«La Consulta ha trasformato la legge Calderoli in uno zombie». È il parere del costituzionalista messinese Michele Ainis, che commenta la sentenza della Corte Costituzionale, la quale si è espressa in merito ai ricorsi di quattro regioni sulla legge dell’Autonomia differenziata. «Adesso questo testo formalmente rimane in vigore ma dopo la sentenza della Corte costituzionale risulta amputato delle sue parti essenziali, senza le quali non può operare. Tanto che sono gli stessi giudici a dire che ora dovrà essere il Parlamento a sanare questa nuova situazione», spiega il giurista, per il quale ci sono due punti in particolare da prendere in considerazione: «L'Autonomia va interpretata alla luce dell’intero sistema costituzionale, dove ci sono una serie di princìpi che non possono essere violati, come l’unità, l'uguaglianza dei cittadini nell’esercizio dei loro diritti fondamentali, la salute, la scuola e il lavoro».
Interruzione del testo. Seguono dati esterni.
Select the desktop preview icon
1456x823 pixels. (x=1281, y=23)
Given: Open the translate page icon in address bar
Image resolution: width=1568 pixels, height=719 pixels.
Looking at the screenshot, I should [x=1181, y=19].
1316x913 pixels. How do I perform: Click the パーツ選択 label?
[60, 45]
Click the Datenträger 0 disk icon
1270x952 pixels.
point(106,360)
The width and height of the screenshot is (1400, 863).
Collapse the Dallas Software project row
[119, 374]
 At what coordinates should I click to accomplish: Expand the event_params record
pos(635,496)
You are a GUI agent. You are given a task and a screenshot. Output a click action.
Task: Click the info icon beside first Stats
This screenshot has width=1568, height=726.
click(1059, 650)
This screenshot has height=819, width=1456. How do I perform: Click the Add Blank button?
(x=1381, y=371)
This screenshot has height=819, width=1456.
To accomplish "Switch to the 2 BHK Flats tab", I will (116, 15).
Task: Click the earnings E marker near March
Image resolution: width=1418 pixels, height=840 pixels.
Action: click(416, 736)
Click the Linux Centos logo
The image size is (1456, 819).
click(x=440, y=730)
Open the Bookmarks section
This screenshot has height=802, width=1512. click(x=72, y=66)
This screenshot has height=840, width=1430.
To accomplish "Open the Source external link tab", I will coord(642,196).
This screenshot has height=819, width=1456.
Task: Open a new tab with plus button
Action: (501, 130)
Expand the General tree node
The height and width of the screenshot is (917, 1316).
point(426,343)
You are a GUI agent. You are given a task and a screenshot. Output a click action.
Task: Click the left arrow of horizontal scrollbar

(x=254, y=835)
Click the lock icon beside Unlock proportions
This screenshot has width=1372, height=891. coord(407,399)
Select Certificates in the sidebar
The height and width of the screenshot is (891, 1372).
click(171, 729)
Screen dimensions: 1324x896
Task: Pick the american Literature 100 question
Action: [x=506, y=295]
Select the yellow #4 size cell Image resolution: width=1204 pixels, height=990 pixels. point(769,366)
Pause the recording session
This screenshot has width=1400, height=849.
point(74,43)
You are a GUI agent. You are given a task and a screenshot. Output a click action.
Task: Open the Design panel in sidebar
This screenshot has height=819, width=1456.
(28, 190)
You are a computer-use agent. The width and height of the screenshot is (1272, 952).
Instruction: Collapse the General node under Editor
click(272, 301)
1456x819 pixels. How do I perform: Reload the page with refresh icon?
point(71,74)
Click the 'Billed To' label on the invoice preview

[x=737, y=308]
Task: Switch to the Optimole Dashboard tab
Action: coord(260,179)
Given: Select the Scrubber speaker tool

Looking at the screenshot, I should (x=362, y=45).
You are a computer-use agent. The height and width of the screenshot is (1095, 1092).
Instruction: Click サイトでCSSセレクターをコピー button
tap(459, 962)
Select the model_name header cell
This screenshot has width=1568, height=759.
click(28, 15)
Inoltre, e questa è la seconda questione, «il Parlamento non può essere scavalcato» con un decreto, che è espressione di un organo che ha una legittimazione di secondo grado: dunque né con i decreti legislativi (decisi nei Consigli dei ministri) né i Dpcm (in questo caso sono atti ancora inferiori perché individuali, emessi dal presidente del Consiglio). Tutto dipende dalla legittimazione dell’organo che produce i provvedimenti. E la legge Calderoli fa determinare alcune decisioni attraverso atti normativi che hanno valore inferiore rispetto a quelli del Parlamento. Per fare un esempio, è come pretendere che il portiere di uno stabile faccia il mestiere che spetta all’amministratore di condominio».
Anche secondo il costituzionalista Stefano Ceccanti, professore ordinario di Diritto pubblico comparato all’università La Sapienza di Roma, la Consulta «scardina non poche di quelle modalità più discusse» della legge sull'Autonomia. Secondo Ceccanti «ad una prima impressione molto provvisoria i punti più contestati sono stati o direttamente colpiti dalla Corte o indirettamente, in via interpretativa. Si potrebbe quindi pensare che i quesiti dei referendum annunciati per la legge «siano superati e che non si debba votare su di essi. Ma bisogna veder la sentenza definitiva, in particolare per le parti dove vengono formulate interpretazioni per rendere costituzionale il testo». Inoltre, prosegue il costituzionalista, la preoccupazione della Corte è duplice: «Nel rapporto centro-periferia non si può pesare a trasferimenti in blocco che scardinerebbero l’equilibrio solidale, ma solo mirati. Mentre nel rapporto governo-Parlamento bisogna preservare il secondo evitando che deleghe generiche o fonti secondarie ne svuotino il ruolo».